When they planned to drive the herd to the railhead in Holbrook, the second night's camp was made in Star Valley at the Ogilvie Ranch. By the third night the herd reached Little Green Valley, the fourth night's camp was made at the Hunt Ranch in Gordon Canyon, and the fifth night was spent at the OW Ranch on Canyon Creek.

From there, they climbed the Rim and drove the herd to Holbrook for shipment. Sometimes a buyer wanted the cattle loaded at Winslow, and the herd would be driven up the East Verde River, over the Rim, and along the old Moqui Trail. The largest ranch in the area, the Chilson's Bar-T-Bar, also used this route to move their herd back and forth to summer range near Hay Lake on the Rim.

When the herds were driven up the East Verde, the cowboys would camp at the Belluzzi's Rim Trail Ranch. The animals were kept in "traps," barbed wire enclosures large enough to hold 400 or 500 head of cattle. Remnants of the old wire can be found today embedded in the trees along the Rim Trail and the East Verde's upper waters.

When World War II began, 69 young men from the Rim country went to war, most of them cowboys, and the big cattle drives were no longer feasible. By then, cattle were being shipped by truck, and in 1945 the big Chilson spread sold out, moving its headquarters to Hay Lake.

Forest Ranger Clyde Moose, who was stationed in Payson before the war (from March 1937 to April 1940), recalls that it was during his tenure the cattle drives through town ended.

"They were preparing to make their last drive from the Bar-T-Bar," he wrote in his memoirs. "I stood in the back of my pickup and used the cab for a desk, and counted over 1,000 head.

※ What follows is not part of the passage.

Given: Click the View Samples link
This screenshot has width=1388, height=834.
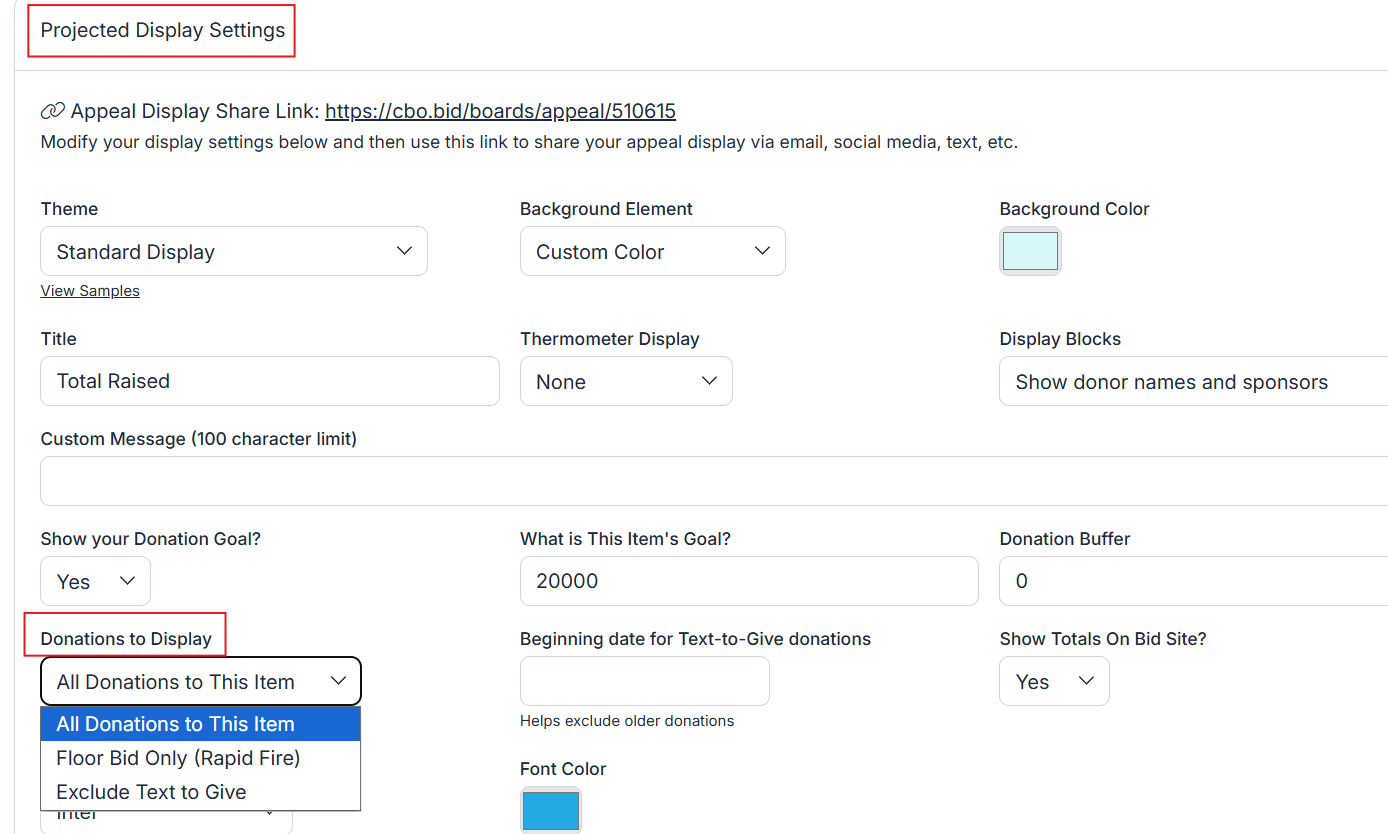Looking at the screenshot, I should [90, 291].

I told the young trail boss, 'This is the last herd of any size that will ever be driven through the town of Payson. You should have someone take a picture of them as they pass through town.' He told me later he did not get the picture of them. He just hated to bother anyone that early in the morning."

Times have changed the ways of the cattle rancher. Most of Arizona's cattlemen admit the end is not far off. They simply cannot make a living on range cattle, and the evidence shows in how many Rim country ranches have been subdivided in recent years. Public lands, making up a large percentage of Arizona, are increasingly off limits to livestock as environmental groups pursue their goals.

The Clean Water Act and the environmental laws affect where ranchers can graze their cattle. The most lush forage areas, along the creek bottoms are off limits. No matter where you turn in the West, something is "endangered" and falls under the Endangered Species Act, and grazing allotments are frequently retired or bought up by groups other than ranchers. Gone are the days when cowboys could leave notes on their front door, like this one left by Floyd Pyle at his ranch under the Rim:

"Here is a message to neighbors and all travelers and tramps: When you're going through this country and come upon this camp, just make yourselves at home, friends, if I am not about. The door may not be open but the latch-string is always out. You will find bacon, beans, coffee, milk and butter on the shelf. So don't leave this place hungry, just pitch in and help yourself. You may have to carry water and cut a little wood, but the axe is in the woodpile and the creek is running good. There is hay out in the stable; you can find your horse a bite. There is a bed for you to sleep in if you want to stay all night.

"But there is one thing I will say, boys, when you are ready to pull out, there is a lot of junk around here that I would hate to do without. There are bedrolls, tents and blankets. There are cartridges and guns. And a lot of things here in my charge that belong to native sons.

"So when you ride away, boys, just use a little sense. For I've never locked this cabin and I don't want to commence."